A côté d’annonces précises : « 150 000 emplois d’avenir créés en 2012 » et autant d’ici la fin 2017, on trouve des intentions : que les grandes écoles qui reçoivent des fonds publics soient adossées à des universités (via un « cahier des charges commun ») et que leurs diplômés aient le sens de leur responsabilité sociale. Du même ordre : priorité à l’éducation, révision de la sectorisation scolaire, refonte pour 2013 de la formation des enseignants, amélioration de l’orientation -dans le cadre du service public- du secondaire ou supérieur, refonte de la licence en améliorant les volumes horaires et les taux d’encadrement, par un socle pluridisciplinaire, des modules professionnalisants et des stages professionnels. Augmentation de l’offre de formation technologique, de l’alternance et de l’innovation pédagogique via les technologies de la communication pour une plus grande individualisation.

A côté (ou à la place ?) d’une refonte des PRES pour constituer des pôles à visée internationale émergeraient des réseaux d’enseignement et de recherche territoriaux qui permettraient aux étudiants de passer d’un établissement à un autre (y compris CPGE, Ecoles). Les suites du plan campus prendraient en compte l’aménagement du territoire.

Le texte annonce un dispositif d’évaluation de la loi LRU via des assises de l’enseignement supérieur et de la recherche, puis une « réforme de la loi LRU pour rendre plus légitime la gouvernance et réguler l’autonomie en matière de condition de travail et d’évaluation ».

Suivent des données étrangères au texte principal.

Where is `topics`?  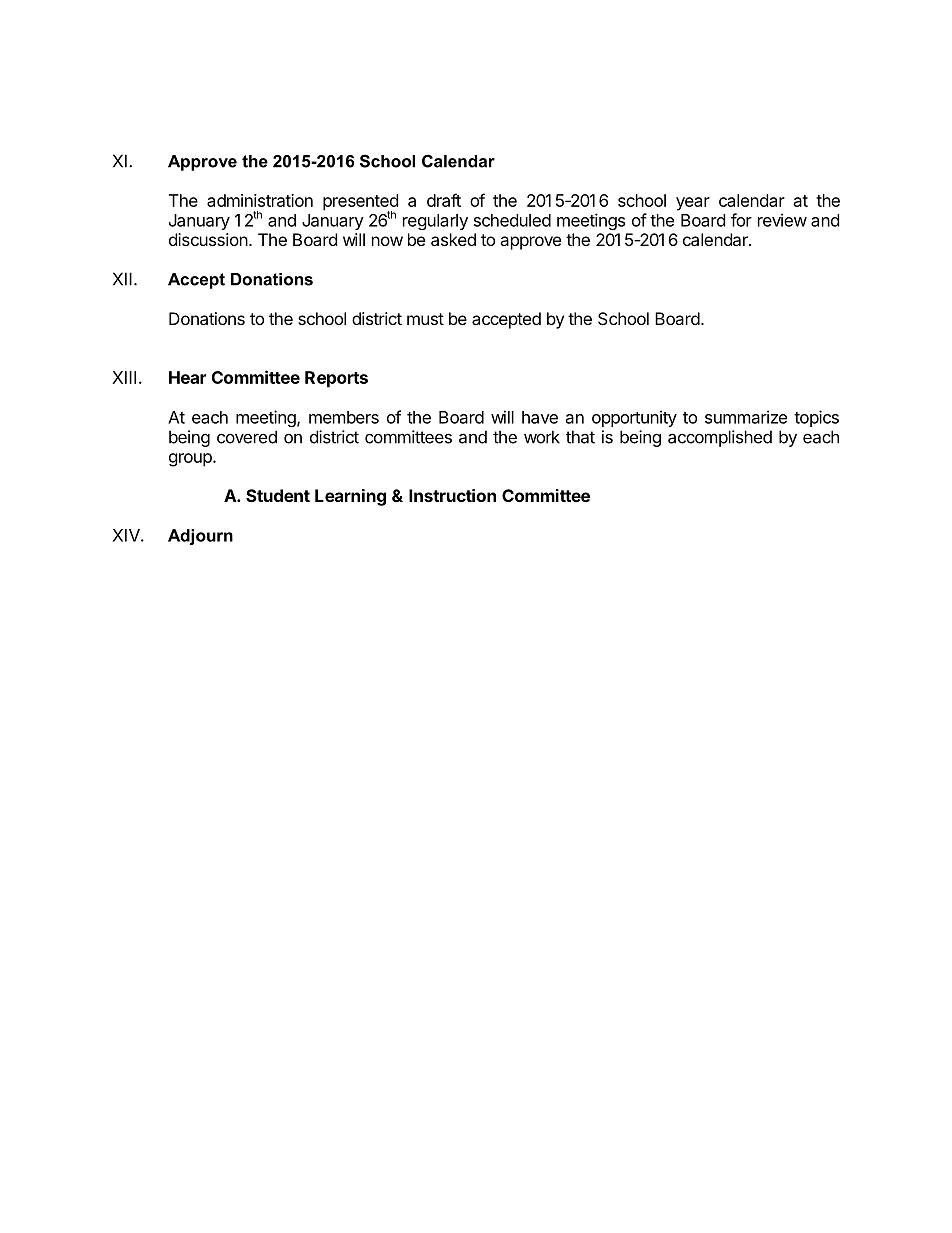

Sur le plan social, une allocation d’étude pour les jeunes en formation rassemblerait l’ensemble des aides actuelles et placée sous conditions de ressources ; serait créé un compte individuel associant formations initiale et continue.

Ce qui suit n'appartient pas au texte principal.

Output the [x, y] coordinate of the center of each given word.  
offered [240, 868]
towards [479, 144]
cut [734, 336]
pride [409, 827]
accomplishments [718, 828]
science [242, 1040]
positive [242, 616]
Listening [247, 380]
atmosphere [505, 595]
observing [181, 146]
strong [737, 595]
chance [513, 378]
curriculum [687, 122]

Côté culture, le PS veut inventer de nouveaux modèles pour la culture et la communication numérique (fin d’Hadopi), et inclure les établissements supérieurs d’art dans le LMD (mais c’est déjà fait via les CNESER de juillet 2010 à mars 2011).

 

Les options du pacte recherche, de la loi LRU, des décrets statutaires et CNU des budgets …) n’apparaissent pas frontalement remis en cause. Il en est ainsi d’une vision très utilitariste de la recherche (les LASHS ne sont pas mentionnées), qui maintient un pilotage étroit des choix dits stratégiques par le monde économique et politique sur le modèle de la SNRI. Prévaut une vision très pragmatique de l’enseignement supérieur assez fortement associé à l’insertion professionnelle – par le recours renforcé à l’alternance. On peut se réjouir du souhait d’augmenter la part du PIB consacrée à l’ESR, mais ont lit vite que le moyen passe plus par l’augmentation des ressources propres des universités (fondations, partenariats avec les entreprises, frais d’inscription ?) que par des  priorités du budget de l’Etat. L’affaiblissement du rôle prescripteur et régulateur de l’Etat dans ce projet du PS est manifeste aussi dans le rôle renforcé accordé aux régions en matière de recherche, comme dans l’absence de toute référence aux institutions collégiales fondées sur l’élection (CTPU, CNESER, CES …). Par rapport aux revendications affichées du SNESUP, l’annonce  d’une « évaluation » puis d’une réforme de la loi LRU, reste bien timide et plutôt conforme à des options (voir ci-dessus) qui n’infléchissent pas structurellement le financement, les missions et le fonctionnement du service public d’enseignement supérieur. Nul doute que les interpellations que feront les universitaires des responsables du PS comme des  autres acteurs  politiques contribueront à ouvrir davantage les priorités et les programmes aux aspirations du monde universitaire et de la recherche.

addendum du 18 mai : la communication lors d'un grand barnum toulousain le 18 mai d'une version "tirée-a-part" de ce programme et les explications de Martine Aubry et Bertrand Monthubert ne modifient pas les appréciations ci-dessus.